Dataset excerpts
* * * * * * *

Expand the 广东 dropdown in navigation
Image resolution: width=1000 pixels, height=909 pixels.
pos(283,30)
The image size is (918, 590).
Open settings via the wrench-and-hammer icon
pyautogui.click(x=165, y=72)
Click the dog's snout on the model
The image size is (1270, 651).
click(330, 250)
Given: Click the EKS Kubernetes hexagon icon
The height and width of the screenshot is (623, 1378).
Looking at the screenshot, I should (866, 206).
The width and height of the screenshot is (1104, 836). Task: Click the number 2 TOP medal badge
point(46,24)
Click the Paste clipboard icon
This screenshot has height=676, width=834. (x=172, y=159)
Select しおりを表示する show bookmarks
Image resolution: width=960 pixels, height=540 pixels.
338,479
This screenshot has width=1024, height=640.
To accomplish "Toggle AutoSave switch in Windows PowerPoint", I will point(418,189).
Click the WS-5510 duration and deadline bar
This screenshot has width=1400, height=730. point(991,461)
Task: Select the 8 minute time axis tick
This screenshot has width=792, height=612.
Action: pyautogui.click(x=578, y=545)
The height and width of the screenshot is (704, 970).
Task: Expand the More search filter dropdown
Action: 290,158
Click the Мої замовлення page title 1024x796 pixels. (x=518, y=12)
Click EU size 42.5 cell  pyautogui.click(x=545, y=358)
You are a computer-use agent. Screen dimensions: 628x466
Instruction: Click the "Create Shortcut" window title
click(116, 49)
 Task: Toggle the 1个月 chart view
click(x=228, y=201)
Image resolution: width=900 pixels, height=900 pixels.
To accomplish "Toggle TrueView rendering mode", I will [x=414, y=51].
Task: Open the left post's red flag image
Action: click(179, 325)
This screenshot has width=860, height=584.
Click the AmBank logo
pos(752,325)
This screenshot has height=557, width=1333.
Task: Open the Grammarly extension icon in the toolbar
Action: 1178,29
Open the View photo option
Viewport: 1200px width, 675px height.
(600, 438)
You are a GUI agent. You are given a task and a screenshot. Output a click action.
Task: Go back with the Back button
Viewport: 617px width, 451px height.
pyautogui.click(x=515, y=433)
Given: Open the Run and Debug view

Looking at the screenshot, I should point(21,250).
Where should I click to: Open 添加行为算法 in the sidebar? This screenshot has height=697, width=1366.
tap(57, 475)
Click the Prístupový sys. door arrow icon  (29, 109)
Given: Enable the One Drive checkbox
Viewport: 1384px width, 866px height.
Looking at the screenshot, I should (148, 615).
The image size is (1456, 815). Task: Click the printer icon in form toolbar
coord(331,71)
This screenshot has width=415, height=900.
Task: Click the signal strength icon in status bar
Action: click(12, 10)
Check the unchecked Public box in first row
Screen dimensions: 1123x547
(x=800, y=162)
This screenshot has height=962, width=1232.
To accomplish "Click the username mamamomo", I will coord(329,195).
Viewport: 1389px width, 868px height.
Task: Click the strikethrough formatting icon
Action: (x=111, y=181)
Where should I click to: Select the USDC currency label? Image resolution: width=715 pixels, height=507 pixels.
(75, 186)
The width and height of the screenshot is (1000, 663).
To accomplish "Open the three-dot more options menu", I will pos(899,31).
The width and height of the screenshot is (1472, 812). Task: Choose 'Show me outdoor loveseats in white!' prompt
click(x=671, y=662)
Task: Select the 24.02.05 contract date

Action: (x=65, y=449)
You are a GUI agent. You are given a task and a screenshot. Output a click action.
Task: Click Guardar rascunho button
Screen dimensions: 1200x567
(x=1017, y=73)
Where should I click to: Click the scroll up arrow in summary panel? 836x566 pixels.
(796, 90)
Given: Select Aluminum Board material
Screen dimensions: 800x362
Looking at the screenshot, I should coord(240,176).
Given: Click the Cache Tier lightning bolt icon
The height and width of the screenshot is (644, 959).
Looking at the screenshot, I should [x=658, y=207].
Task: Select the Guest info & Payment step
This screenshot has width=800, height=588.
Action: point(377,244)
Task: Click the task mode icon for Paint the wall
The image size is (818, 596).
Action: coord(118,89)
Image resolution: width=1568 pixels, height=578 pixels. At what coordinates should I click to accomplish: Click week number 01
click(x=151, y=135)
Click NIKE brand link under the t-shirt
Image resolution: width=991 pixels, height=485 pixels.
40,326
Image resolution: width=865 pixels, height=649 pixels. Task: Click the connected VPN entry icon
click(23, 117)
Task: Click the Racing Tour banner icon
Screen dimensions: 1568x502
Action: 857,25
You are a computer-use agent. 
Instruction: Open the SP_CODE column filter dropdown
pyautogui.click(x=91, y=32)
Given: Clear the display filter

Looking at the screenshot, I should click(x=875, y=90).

* * * * * * *

TASK TO CARRY OUT
Output the entries above exactly, please, with nothing dropped.

SOLUTION FOR THIS EXERCISE
Expand the 广东 dropdown in navigation
Image resolution: width=1000 pixels, height=909 pixels.
pos(283,30)
The image size is (918, 590).
Open settings via the wrench-and-hammer icon
pyautogui.click(x=165, y=72)
Click the dog's snout on the model
The image size is (1270, 651).
click(330, 250)
Given: Click the EKS Kubernetes hexagon icon
The height and width of the screenshot is (623, 1378).
Looking at the screenshot, I should (866, 206).
The width and height of the screenshot is (1104, 836). Task: Click the number 2 TOP medal badge
point(46,24)
Click the Paste clipboard icon
This screenshot has height=676, width=834. (x=172, y=159)
Select しおりを表示する show bookmarks
Image resolution: width=960 pixels, height=540 pixels.
338,479
This screenshot has width=1024, height=640.
To accomplish "Toggle AutoSave switch in Windows PowerPoint", I will point(418,189).
Click the WS-5510 duration and deadline bar
This screenshot has width=1400, height=730. point(991,461)
Task: Select the 8 minute time axis tick
This screenshot has width=792, height=612.
Action: pyautogui.click(x=578, y=545)
The height and width of the screenshot is (704, 970).
Task: Expand the More search filter dropdown
Action: 290,158
Click the Мої замовлення page title 1024x796 pixels. (x=518, y=12)
Click EU size 42.5 cell  pyautogui.click(x=545, y=358)
You are a computer-use agent. Screen dimensions: 628x466
Instruction: Click the "Create Shortcut" window title
click(116, 49)
 Task: Toggle the 1个月 chart view
click(x=228, y=201)
Image resolution: width=900 pixels, height=900 pixels.
To accomplish "Toggle TrueView rendering mode", I will [x=414, y=51].
Task: Open the left post's red flag image
Action: click(179, 325)
This screenshot has width=860, height=584.
Click the AmBank logo
pos(752,325)
This screenshot has height=557, width=1333.
Task: Open the Grammarly extension icon in the toolbar
Action: 1178,29
Open the View photo option
Viewport: 1200px width, 675px height.
(600, 438)
You are a GUI agent. You are given a task and a screenshot. Output a click action.
Task: Go back with the Back button
Viewport: 617px width, 451px height.
pyautogui.click(x=515, y=433)
Given: Open the Run and Debug view

Looking at the screenshot, I should point(21,250).
Where should I click to: Open 添加行为算法 in the sidebar? This screenshot has height=697, width=1366.
tap(57, 475)
Click the Prístupový sys. door arrow icon  (29, 109)
Given: Enable the One Drive checkbox
Viewport: 1384px width, 866px height.
Looking at the screenshot, I should (148, 615).
The image size is (1456, 815). Task: Click the printer icon in form toolbar
coord(331,71)
This screenshot has width=415, height=900.
Task: Click the signal strength icon in status bar
Action: click(12, 10)
Check the unchecked Public box in first row
Screen dimensions: 1123x547
(x=800, y=162)
This screenshot has height=962, width=1232.
To accomplish "Click the username mamamomo", I will coord(329,195).
Viewport: 1389px width, 868px height.
Task: Click the strikethrough formatting icon
Action: (x=111, y=181)
Where should I click to: Select the USDC currency label? Image resolution: width=715 pixels, height=507 pixels.
(75, 186)
The width and height of the screenshot is (1000, 663).
To accomplish "Open the three-dot more options menu", I will pos(899,31).
The width and height of the screenshot is (1472, 812). Task: Choose 'Show me outdoor loveseats in white!' prompt
click(x=671, y=662)
Task: Select the 24.02.05 contract date

Action: (x=65, y=449)
You are a GUI agent. You are given a task and a screenshot. Output a click action.
Task: Click Guardar rascunho button
Screen dimensions: 1200x567
(x=1017, y=73)
Where should I click to: Click the scroll up arrow in summary panel? 836x566 pixels.
(796, 90)
Given: Select Aluminum Board material
Screen dimensions: 800x362
Looking at the screenshot, I should coord(240,176).
Given: Click the Cache Tier lightning bolt icon
The height and width of the screenshot is (644, 959).
Looking at the screenshot, I should [x=658, y=207].
Task: Select the Guest info & Payment step
This screenshot has width=800, height=588.
Action: point(377,244)
Task: Click the task mode icon for Paint the wall
The image size is (818, 596).
Action: coord(118,89)
Image resolution: width=1568 pixels, height=578 pixels. At what coordinates should I click to accomplish: Click week number 01
click(x=151, y=135)
Click NIKE brand link under the t-shirt
Image resolution: width=991 pixels, height=485 pixels.
40,326
Image resolution: width=865 pixels, height=649 pixels. Task: Click the connected VPN entry icon
click(23, 117)
Task: Click the Racing Tour banner icon
Screen dimensions: 1568x502
Action: 857,25
You are a computer-use agent. 
Instruction: Open the SP_CODE column filter dropdown
pyautogui.click(x=91, y=32)
Given: Clear the display filter

Looking at the screenshot, I should click(x=875, y=90).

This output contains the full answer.